_SHORT PROBLEM_: Copy the lines of the records below word for word, from the line with "Expand the collapsed" up to and including the line with "This screenshot has". Leave the pictures out of your copy.

_PROVIDED DATA_:
#####

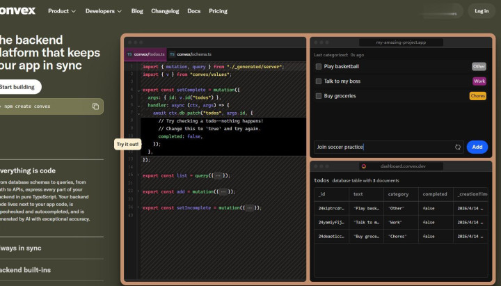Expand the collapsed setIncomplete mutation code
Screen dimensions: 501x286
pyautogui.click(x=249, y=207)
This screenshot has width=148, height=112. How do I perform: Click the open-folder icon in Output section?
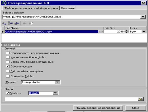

#####

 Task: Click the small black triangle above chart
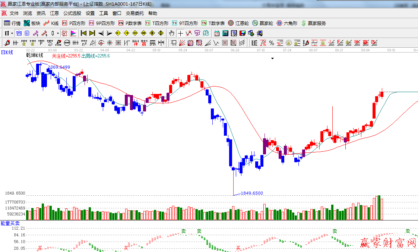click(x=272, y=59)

#####

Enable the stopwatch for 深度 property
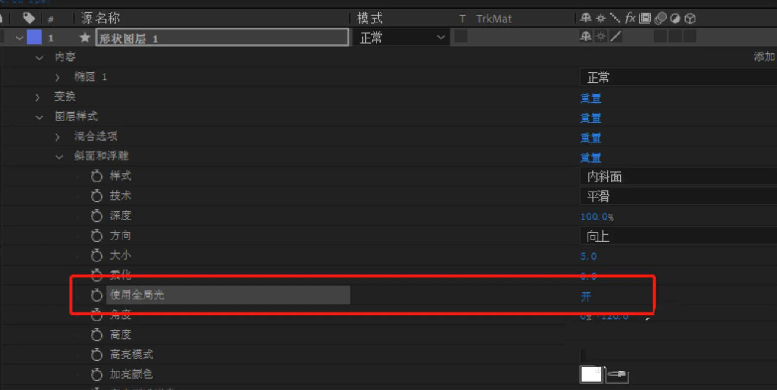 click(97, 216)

#####

_THE ANSWER_:
Expand the collapsed setIncomplete mutation code
Screen dimensions: 501x286
pyautogui.click(x=249, y=207)
This screenshot has width=148, height=112. How do I perform: Click the open-folder icon in Output section?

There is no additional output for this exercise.